Starting at the line with "Task: Select the Identify tool" and going on through the line with "You are a computer-use", reproduce each line in the records below exactly and nothing more.
---------- STUDY MATERIAL ----------
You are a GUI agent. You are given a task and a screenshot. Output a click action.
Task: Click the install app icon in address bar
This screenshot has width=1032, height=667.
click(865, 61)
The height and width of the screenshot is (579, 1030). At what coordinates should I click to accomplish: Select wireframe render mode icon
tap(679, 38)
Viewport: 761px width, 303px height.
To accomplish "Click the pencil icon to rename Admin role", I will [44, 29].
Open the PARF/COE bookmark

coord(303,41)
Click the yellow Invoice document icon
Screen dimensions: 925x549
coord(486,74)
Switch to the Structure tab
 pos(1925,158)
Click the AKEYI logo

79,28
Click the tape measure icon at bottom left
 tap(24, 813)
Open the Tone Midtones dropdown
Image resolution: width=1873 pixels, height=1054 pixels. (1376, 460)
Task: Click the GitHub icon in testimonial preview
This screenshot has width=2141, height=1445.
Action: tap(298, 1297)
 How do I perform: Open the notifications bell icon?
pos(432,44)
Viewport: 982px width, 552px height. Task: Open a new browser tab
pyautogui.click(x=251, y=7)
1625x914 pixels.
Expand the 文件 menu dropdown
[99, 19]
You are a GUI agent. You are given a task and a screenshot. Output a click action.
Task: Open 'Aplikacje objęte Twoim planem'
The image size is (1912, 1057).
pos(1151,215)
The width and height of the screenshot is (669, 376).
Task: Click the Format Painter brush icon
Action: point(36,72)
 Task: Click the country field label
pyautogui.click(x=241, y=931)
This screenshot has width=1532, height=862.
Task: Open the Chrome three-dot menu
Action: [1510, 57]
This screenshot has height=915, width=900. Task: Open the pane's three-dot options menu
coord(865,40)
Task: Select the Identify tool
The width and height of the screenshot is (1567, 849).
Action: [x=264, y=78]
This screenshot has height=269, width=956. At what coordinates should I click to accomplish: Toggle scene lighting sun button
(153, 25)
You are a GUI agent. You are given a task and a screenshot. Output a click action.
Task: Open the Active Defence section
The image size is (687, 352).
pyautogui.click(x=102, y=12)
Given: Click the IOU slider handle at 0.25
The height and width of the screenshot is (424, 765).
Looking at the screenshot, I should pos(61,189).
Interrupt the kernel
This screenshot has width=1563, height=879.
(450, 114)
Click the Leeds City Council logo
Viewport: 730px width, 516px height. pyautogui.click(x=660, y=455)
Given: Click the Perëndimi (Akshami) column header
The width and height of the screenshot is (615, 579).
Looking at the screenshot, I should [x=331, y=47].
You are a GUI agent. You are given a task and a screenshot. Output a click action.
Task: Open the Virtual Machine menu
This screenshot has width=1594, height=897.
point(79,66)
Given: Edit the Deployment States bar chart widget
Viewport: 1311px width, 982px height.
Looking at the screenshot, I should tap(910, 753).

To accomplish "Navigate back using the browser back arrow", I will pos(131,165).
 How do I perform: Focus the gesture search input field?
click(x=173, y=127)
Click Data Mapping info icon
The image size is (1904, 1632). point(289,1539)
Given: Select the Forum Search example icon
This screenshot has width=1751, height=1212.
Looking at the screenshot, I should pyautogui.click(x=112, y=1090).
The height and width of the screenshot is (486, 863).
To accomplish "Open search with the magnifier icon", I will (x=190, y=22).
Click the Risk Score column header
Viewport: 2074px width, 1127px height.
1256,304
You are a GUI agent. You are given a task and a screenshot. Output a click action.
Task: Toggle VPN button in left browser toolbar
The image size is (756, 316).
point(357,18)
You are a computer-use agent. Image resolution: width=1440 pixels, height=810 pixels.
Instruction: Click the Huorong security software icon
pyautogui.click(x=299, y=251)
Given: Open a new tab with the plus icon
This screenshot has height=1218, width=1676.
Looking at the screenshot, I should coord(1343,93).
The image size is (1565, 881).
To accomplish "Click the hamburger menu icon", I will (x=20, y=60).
----------
ANSWER TO THIS PROBLEM:
Task: Select the Identify tool
The width and height of the screenshot is (1567, 849).
Action: [x=264, y=78]
This screenshot has height=269, width=956. At what coordinates should I click to accomplish: Toggle scene lighting sun button
(153, 25)
You are a GUI agent. You are given a task and a screenshot. Output a click action.
Task: Open the Active Defence section
The image size is (687, 352).
pyautogui.click(x=102, y=12)
Given: Click the IOU slider handle at 0.25
The height and width of the screenshot is (424, 765).
Looking at the screenshot, I should pos(61,189).
Interrupt the kernel
This screenshot has width=1563, height=879.
(450, 114)
Click the Leeds City Council logo
Viewport: 730px width, 516px height. pyautogui.click(x=660, y=455)
Given: Click the Perëndimi (Akshami) column header
The width and height of the screenshot is (615, 579).
Looking at the screenshot, I should [x=331, y=47].
You are a GUI agent. You are given a task and a screenshot. Output a click action.
Task: Open the Virtual Machine menu
This screenshot has width=1594, height=897.
point(79,66)
Given: Edit the Deployment States bar chart widget
Viewport: 1311px width, 982px height.
Looking at the screenshot, I should tap(910, 753).

To accomplish "Navigate back using the browser back arrow", I will pos(131,165).
 How do I perform: Focus the gesture search input field?
click(x=173, y=127)
Click Data Mapping info icon
The image size is (1904, 1632). point(289,1539)
Given: Select the Forum Search example icon
This screenshot has width=1751, height=1212.
Looking at the screenshot, I should pyautogui.click(x=112, y=1090).
The height and width of the screenshot is (486, 863).
To accomplish "Open search with the magnifier icon", I will (x=190, y=22).
Click the Risk Score column header
Viewport: 2074px width, 1127px height.
1256,304
You are a GUI agent. You are given a task and a screenshot. Output a click action.
Task: Toggle VPN button in left browser toolbar
The image size is (756, 316).
point(357,18)
You are a computer-use agent. Image resolution: width=1440 pixels, height=810 pixels.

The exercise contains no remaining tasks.